Exercise
Retype the entries, please, from their first line to the line containing "Click the 18岁以下 legend color dot", exactly and only those lines, minus the pictures.

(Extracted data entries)
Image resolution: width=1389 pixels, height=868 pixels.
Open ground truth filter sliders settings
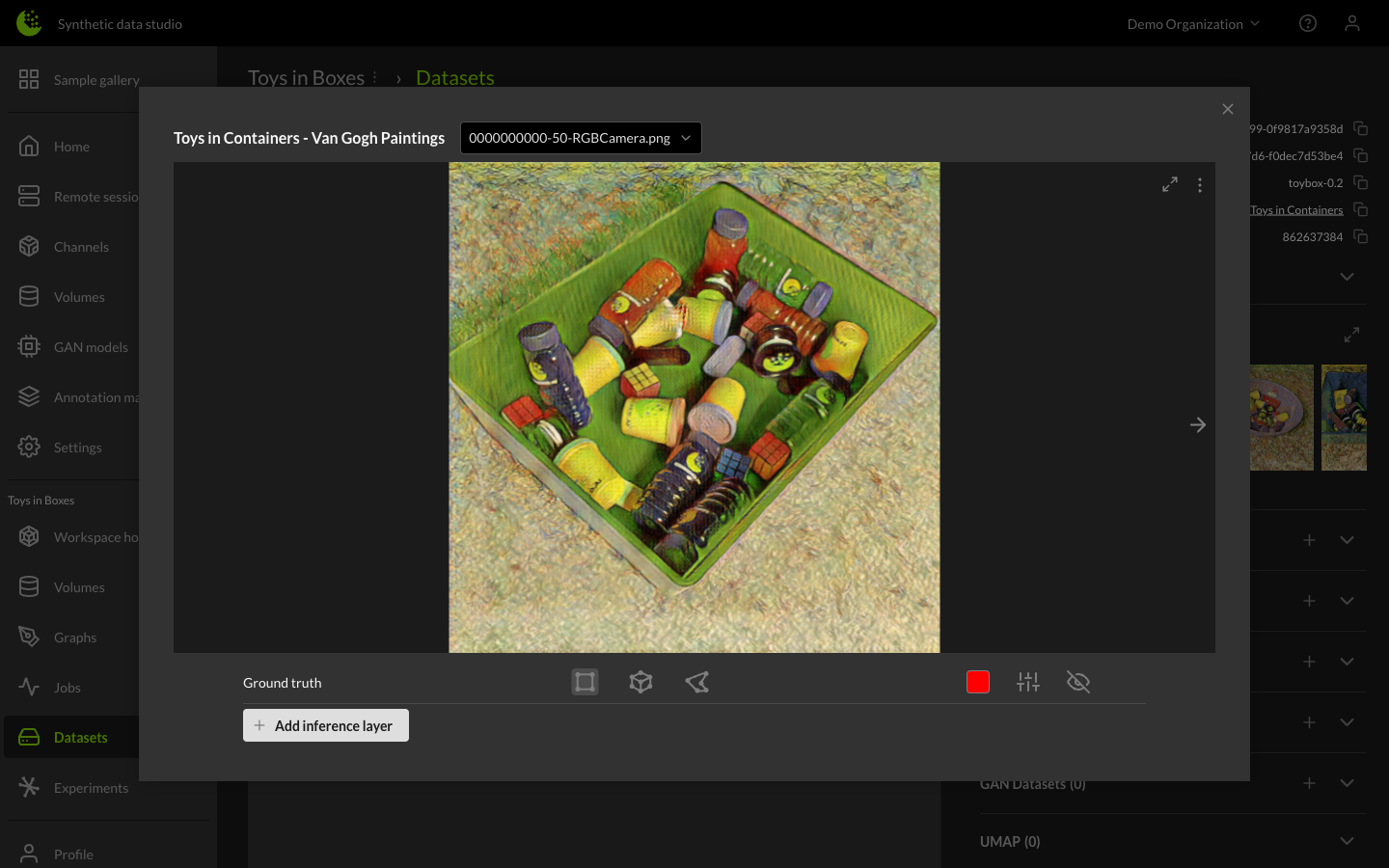[x=1028, y=682]
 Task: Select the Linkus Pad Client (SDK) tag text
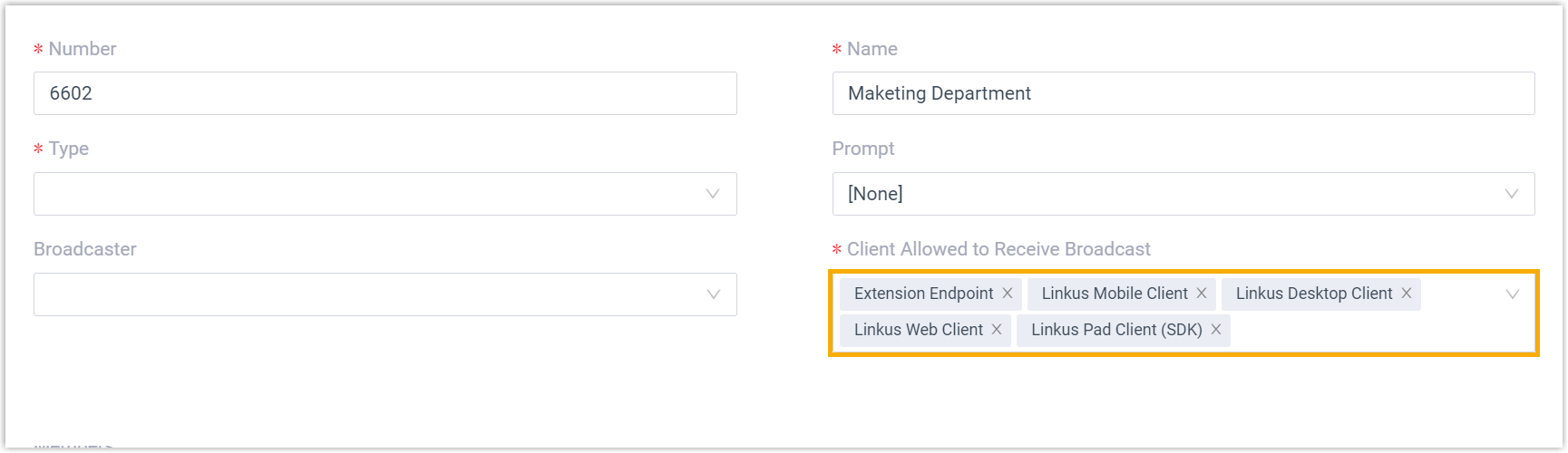click(x=1116, y=330)
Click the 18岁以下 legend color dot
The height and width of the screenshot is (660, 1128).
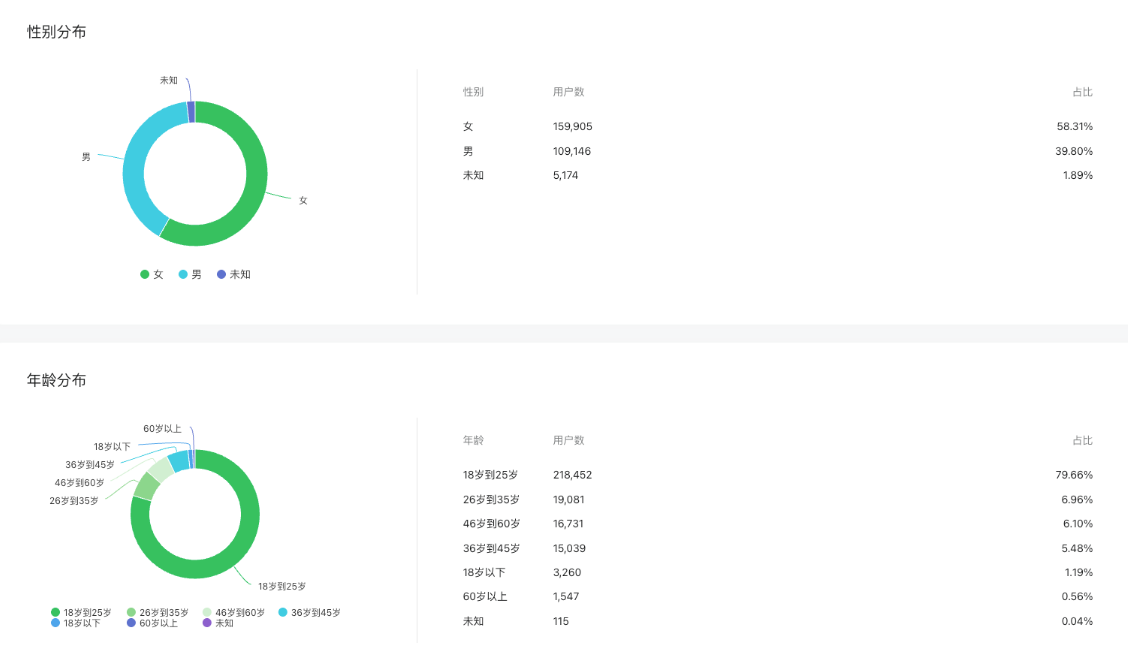coord(55,623)
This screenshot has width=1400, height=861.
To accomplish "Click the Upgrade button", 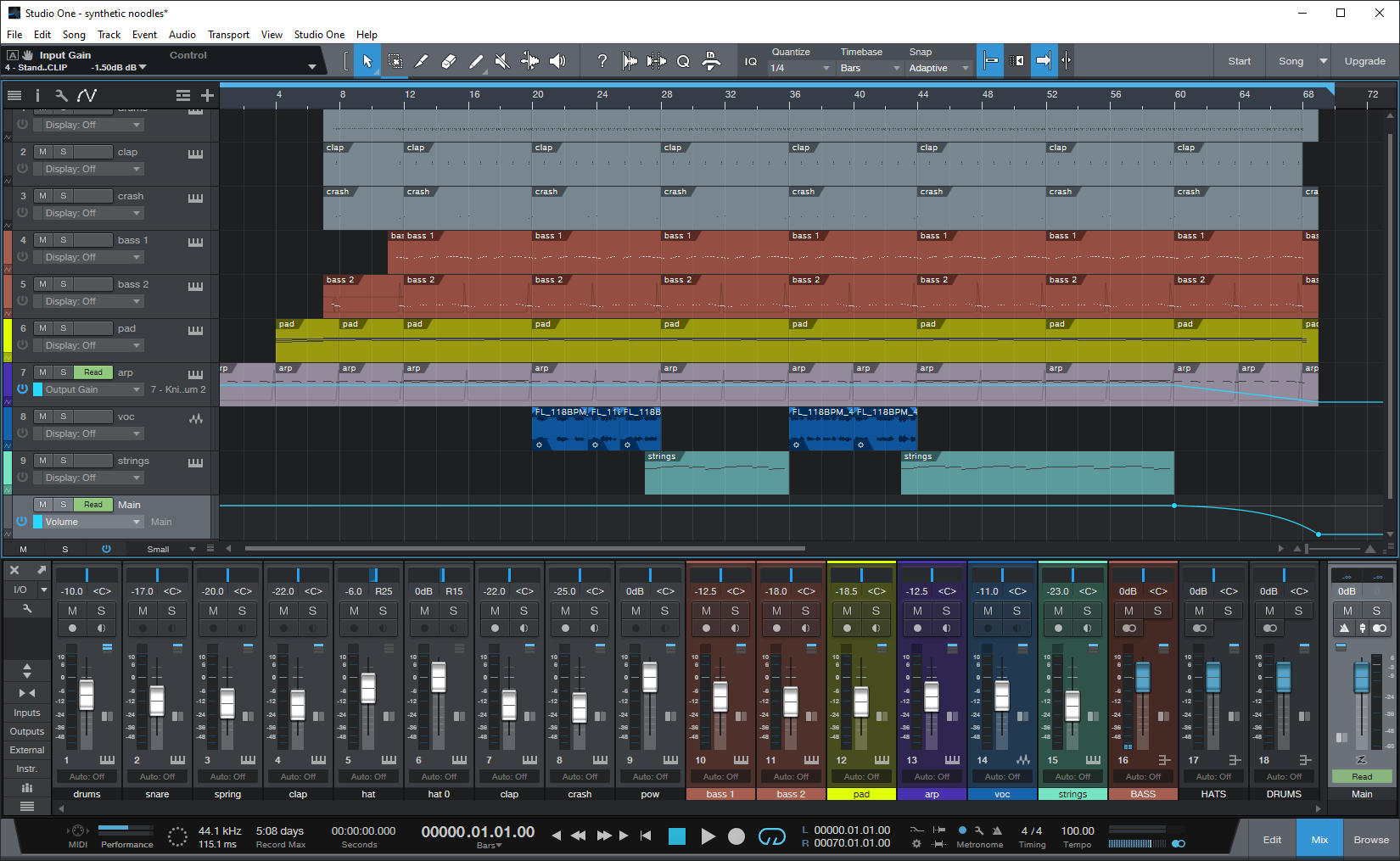I will 1364,61.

Final answer
Image resolution: width=1389 pixels, height=868 pixels.
Open ground truth filter sliders settings
[x=1028, y=682]
 Task: Select the Linkus Pad Client (SDK) tag text
click(x=1116, y=330)
Click the 18岁以下 legend color dot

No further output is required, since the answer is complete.